My mother crossed the room so fast her sock slid on the linoleum.
“Nobody’s putting Ava on any stage.”
“Am I in trouble?” Noah asked.
“No.”
“Then why are y’all using the whisper-fight voices?”
That was Noah too.
Six years old and already fluent in tension.
My mother sank to her knees in front of him.
She brushed his hair back.
“You are not in trouble. Nobody did anything wrong by needing help.”
He looked at the star curtain, then at the yellow lamp.
“But the picture?”
Something cracked in her eyes.
For one awful second I thought she might cry.
Instead she kissed his forehead.
“Grown-ups made a bad choice with something private. That’s all. Not you.”
He seemed to accept that.
Kids will accept almost anything if the person saying it sounds steady enough.
But after my mother left for work, he asked me from the bottom bunk, “Do you think they’ll take back my bed?”

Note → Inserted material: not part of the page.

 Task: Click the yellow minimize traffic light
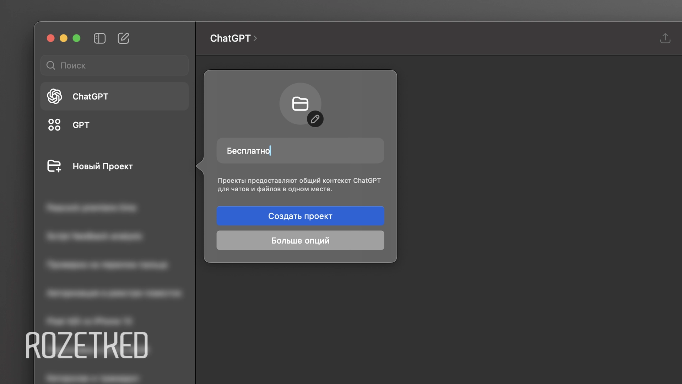coord(64,38)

I had to go into the bathroom and shut the door before I answered.
Because I hated that somebody else’s bad choice had put that sentence inside my little brother’s mouth.

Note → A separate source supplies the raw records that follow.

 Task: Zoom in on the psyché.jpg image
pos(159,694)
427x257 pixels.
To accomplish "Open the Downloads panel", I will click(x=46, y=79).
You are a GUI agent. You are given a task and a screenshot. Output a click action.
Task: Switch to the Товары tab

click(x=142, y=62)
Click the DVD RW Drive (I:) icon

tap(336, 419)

The next day at school, I learned the internet had beaten me there.
I made it exactly fourteen steps from homeroom to first period before a boy from algebra called out, “Hey, bunk-bed girl.”
Not even mean.
Just interested.
Which somehow felt meaner.
Two girls near the water fountain turned and looked too fast away.
At lunch, a seventh grader I barely knew came to our table and said, “My aunt shared your thing. She cried.”
My thing.
As if our whole life had become a video of a dog being rescued from a ditch.
“Cool,” I said.
He nodded like I’d given him something useful and walked off.
Rina slid onto the bench across from me with her tray.
Rina had been my friend since fourth grade, which in middle school years is basically surviving a war together.
She didn’t start with pity.
Bless her forever for that.
She just said, “You want me to throw mashed potatoes at anyone specific?”